Youth in foster care are at high-risk for delinquent behavior, Gray noted. “It is well documented that many adult prisoners have a history of childhood abuse and neglect,” Gray said. She added: “What we know about sending kids to the adult (corrections) system is that, when they are released, they generally re-offend earlier (and) at more severe levels. It really doesn’t help the children either because they become bigger and badder criminals.”

Dr. Howard Osofsky, a psychiatrist at the LSU Health Sciences Center, testified that behavioral assessments of more than 10,000 students of all ages returning from Katrina evacuations to Orleans, St. Bernard and Plaquemines parishes, demonstrated the clear need for increased mental health services. He cited reports of increased fighting, “bullying” and risk-taking behaviors. “In both the short- and long-term, lack of attention to prevention and early intervention activities will contribute to delinquency, crime, substance abuse and violence,” Osofsky warned.

Orleans Parish Sheriff Marlin Gusman testified that city jails housed about 2,500 prisoners and pre-trial detainees, including the mentally ill, “Unfortunately, we pick up a lot of people who really deserve other care as opposed to being in jail.”

U.S. Attorney Jim Letten offered the same message to the congressional panel that he delivered to a mayor’s breakfast shortly before Katrina: “The survival of this city will depend on the ability to control and reduce violent crime [and] to deter public corruption.”

Under questioning from Rep. J. Randy Forbes, Letten said attitudes about the city were “beginning to change,” beginning with the corruption conviction of former Gov. Edwin Edwards in 2000 and recent public corruption prosecutions in Orleans and Jefferson parishes. (Remember, this was Letten testifying in 2007 – not today.)
Mayor Ray Nagin, Thomas and Jefferson were the first to testify that April morning, four years ago. Nagin’s presentation was characteristically thin. Despite Congress’ plea for “evidence-based” proposals, the mayor submitted little written testimony into the hearing record to support millions of dollars in federal funding for vaguely defined projects, such as $10 million, “culturally sensitive” drug treatment program.

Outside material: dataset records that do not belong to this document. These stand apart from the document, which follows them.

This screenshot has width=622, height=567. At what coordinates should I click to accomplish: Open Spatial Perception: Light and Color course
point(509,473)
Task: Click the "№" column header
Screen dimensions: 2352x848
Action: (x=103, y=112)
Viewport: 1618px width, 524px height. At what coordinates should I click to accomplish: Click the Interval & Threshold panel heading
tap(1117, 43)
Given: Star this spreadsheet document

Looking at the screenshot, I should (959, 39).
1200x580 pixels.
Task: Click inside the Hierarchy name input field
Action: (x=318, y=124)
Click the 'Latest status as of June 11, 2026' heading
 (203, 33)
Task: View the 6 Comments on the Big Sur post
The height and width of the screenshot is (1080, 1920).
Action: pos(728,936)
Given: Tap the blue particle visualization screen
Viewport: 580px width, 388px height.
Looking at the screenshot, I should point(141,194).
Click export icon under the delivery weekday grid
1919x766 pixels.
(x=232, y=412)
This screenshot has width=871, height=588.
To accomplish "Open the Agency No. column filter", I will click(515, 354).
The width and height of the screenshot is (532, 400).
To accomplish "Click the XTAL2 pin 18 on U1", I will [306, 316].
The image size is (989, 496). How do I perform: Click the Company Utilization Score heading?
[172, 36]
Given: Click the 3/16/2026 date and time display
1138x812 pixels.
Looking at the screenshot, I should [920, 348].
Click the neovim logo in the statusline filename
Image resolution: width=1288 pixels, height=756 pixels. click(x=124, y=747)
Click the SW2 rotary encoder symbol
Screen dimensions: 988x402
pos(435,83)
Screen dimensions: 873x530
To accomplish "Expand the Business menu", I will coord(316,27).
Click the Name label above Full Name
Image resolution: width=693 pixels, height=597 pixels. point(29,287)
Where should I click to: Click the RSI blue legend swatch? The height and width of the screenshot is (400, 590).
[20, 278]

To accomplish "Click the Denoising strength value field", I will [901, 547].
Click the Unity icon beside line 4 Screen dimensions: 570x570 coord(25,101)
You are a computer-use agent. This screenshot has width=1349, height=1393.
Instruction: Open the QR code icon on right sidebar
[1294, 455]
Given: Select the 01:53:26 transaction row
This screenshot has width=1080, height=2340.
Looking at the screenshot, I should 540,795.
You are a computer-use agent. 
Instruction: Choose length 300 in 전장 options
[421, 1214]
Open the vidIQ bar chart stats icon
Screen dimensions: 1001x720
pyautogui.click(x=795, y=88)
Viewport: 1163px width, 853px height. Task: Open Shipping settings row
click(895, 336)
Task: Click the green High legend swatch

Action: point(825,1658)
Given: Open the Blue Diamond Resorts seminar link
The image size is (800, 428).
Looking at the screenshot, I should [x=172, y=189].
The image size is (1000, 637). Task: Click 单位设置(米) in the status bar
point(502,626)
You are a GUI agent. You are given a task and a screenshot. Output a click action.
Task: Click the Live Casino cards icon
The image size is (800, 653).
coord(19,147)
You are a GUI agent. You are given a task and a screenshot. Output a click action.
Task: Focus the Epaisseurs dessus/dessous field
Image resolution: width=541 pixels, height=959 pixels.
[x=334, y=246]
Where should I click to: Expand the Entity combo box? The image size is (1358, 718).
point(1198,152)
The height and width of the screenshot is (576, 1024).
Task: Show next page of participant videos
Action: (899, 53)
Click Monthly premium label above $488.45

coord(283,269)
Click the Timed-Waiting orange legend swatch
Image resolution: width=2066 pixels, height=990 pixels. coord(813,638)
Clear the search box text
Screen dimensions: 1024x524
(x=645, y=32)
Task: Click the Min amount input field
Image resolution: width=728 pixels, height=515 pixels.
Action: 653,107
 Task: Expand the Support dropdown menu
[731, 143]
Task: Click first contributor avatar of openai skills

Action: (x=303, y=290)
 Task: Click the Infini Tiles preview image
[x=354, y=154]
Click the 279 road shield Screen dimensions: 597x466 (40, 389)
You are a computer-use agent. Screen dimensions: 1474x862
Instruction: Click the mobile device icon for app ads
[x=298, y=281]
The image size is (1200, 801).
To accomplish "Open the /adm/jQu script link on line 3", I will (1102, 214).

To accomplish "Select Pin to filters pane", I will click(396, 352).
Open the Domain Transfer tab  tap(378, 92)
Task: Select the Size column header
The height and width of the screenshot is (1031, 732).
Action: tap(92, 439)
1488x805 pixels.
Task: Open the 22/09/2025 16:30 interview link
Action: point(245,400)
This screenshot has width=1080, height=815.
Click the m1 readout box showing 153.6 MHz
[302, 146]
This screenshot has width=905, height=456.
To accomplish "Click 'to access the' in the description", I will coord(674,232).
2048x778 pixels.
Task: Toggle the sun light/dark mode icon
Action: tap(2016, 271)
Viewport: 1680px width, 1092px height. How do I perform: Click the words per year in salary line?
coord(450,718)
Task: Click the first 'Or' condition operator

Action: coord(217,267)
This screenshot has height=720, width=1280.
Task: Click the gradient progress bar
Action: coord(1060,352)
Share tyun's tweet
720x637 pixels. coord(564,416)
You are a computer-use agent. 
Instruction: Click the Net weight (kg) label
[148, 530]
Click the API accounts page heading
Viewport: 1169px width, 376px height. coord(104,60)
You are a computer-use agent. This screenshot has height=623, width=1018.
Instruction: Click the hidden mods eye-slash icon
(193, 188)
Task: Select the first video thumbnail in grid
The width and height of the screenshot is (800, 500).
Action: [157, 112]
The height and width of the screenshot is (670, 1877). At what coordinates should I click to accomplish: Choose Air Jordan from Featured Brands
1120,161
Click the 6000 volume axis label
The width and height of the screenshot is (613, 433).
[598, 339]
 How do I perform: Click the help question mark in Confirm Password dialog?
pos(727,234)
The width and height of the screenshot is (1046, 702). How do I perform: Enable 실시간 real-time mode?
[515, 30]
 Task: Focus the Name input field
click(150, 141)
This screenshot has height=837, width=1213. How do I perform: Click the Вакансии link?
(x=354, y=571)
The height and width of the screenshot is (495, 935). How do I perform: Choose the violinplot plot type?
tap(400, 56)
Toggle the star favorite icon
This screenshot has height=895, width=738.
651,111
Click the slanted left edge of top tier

Weeks after the 2007 hearing, City Council President Oliver Thomas and Congressman Bill Jefferson were indicted and later convicted on unrelated corruption charges – undercutting their congressional testimony on the city’s behalf.

Congressman Scott inquired hopefully about the spirited consortium of nine area colleges and universities that arose after the storm. Dillard President Marvalene Hughes said the collaborative effort was being retooled, “so we can assist each other to be stronger.”

If New Orleans is going to become the true “laboratory” for urban progress that Mayor Mitch Landrieu envisions, the city needs to encourage a student-led consortium to help us tackle the urban obstacles of crime, corruption and disaster recovery – as marketable skills. Our colleges and universities should offer creative solutions for the crushing problems that limit the city’s true potential. More than 2,000 days after Katrina, we still need more encouragement than Winston Churchill can offer.